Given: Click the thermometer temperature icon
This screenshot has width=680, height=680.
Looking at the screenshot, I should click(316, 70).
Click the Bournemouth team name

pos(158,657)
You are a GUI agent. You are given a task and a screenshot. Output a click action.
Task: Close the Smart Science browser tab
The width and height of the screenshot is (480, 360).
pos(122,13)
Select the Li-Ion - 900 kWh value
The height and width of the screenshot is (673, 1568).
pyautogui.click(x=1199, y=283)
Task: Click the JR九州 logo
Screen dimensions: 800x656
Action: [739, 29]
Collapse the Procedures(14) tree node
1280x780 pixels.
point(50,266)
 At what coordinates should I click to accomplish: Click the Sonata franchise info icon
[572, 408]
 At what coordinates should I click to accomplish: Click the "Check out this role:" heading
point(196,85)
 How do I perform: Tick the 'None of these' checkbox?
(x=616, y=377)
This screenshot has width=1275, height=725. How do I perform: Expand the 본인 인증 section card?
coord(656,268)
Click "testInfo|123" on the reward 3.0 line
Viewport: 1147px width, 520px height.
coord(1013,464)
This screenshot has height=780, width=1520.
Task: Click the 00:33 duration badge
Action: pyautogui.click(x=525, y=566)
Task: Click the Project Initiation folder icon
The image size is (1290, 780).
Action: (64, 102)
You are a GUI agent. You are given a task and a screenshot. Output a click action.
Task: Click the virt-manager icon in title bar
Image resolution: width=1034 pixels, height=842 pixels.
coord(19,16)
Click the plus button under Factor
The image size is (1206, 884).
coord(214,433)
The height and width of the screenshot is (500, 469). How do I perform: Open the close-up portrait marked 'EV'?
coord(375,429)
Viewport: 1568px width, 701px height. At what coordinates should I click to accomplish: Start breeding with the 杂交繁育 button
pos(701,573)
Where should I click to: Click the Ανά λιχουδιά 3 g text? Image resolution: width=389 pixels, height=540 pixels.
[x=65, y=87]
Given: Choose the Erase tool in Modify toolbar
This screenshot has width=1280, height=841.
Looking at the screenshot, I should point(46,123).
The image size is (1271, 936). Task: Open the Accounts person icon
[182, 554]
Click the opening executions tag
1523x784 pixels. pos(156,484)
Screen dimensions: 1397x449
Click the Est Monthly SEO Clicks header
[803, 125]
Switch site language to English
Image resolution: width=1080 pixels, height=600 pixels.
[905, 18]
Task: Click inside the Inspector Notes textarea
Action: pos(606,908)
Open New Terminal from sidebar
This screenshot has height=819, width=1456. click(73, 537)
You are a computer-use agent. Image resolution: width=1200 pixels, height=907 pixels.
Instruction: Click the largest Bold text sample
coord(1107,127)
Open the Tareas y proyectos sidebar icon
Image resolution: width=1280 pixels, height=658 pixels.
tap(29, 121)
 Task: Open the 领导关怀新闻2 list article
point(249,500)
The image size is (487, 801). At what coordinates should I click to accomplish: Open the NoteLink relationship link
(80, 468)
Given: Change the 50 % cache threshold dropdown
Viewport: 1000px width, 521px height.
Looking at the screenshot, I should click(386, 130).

________________________________________

#### Work item:
All of the material above needs to be output exactly, with no line left out.

#### Solution to this task:
Given: Click the thermometer temperature icon
This screenshot has width=680, height=680.
Looking at the screenshot, I should click(316, 70).
Click the Bournemouth team name

pos(158,657)
You are a GUI agent. You are given a task and a screenshot. Output a click action.
Task: Close the Smart Science browser tab
The width and height of the screenshot is (480, 360).
pos(122,13)
Select the Li-Ion - 900 kWh value
The height and width of the screenshot is (673, 1568).
pyautogui.click(x=1199, y=283)
Task: Click the JR九州 logo
Screen dimensions: 800x656
Action: [739, 29]
Collapse the Procedures(14) tree node
1280x780 pixels.
point(50,266)
 At what coordinates should I click to accomplish: Click the Sonata franchise info icon
[572, 408]
 At what coordinates should I click to accomplish: Click the "Check out this role:" heading
point(196,85)
 How do I perform: Tick the 'None of these' checkbox?
(x=616, y=377)
This screenshot has width=1275, height=725. How do I perform: Expand the 본인 인증 section card?
coord(656,268)
Click "testInfo|123" on the reward 3.0 line
Viewport: 1147px width, 520px height.
coord(1013,464)
This screenshot has height=780, width=1520.
Task: Click the 00:33 duration badge
Action: pyautogui.click(x=525, y=566)
Task: Click the Project Initiation folder icon
The image size is (1290, 780).
Action: (64, 102)
You are a GUI agent. You are given a task and a screenshot. Output a click action.
Task: Click the virt-manager icon in title bar
Image resolution: width=1034 pixels, height=842 pixels.
coord(19,16)
Click the plus button under Factor
The image size is (1206, 884).
coord(214,433)
The height and width of the screenshot is (500, 469). How do I perform: Open the close-up portrait marked 'EV'?
coord(375,429)
Viewport: 1568px width, 701px height. At what coordinates should I click to accomplish: Start breeding with the 杂交繁育 button
pos(701,573)
Where should I click to: Click the Ανά λιχουδιά 3 g text? Image resolution: width=389 pixels, height=540 pixels.
[x=65, y=87]
Given: Choose the Erase tool in Modify toolbar
This screenshot has width=1280, height=841.
Looking at the screenshot, I should point(46,123).
The image size is (1271, 936). Task: Open the Accounts person icon
[182, 554]
Click the opening executions tag
1523x784 pixels. pos(156,484)
Screen dimensions: 1397x449
Click the Est Monthly SEO Clicks header
[803, 125]
Switch site language to English
Image resolution: width=1080 pixels, height=600 pixels.
[905, 18]
Task: Click inside the Inspector Notes textarea
Action: pos(606,908)
Open New Terminal from sidebar
This screenshot has height=819, width=1456. click(73, 537)
You are a computer-use agent. Image resolution: width=1200 pixels, height=907 pixels.
Instruction: Click the largest Bold text sample
coord(1107,127)
Open the Tareas y proyectos sidebar icon
Image resolution: width=1280 pixels, height=658 pixels.
tap(29, 121)
 Task: Open the 领导关怀新闻2 list article
point(249,500)
The image size is (487, 801). At what coordinates should I click to accomplish: Open the NoteLink relationship link
(80, 468)
Given: Change the 50 % cache threshold dropdown
Viewport: 1000px width, 521px height.
Looking at the screenshot, I should click(386, 130).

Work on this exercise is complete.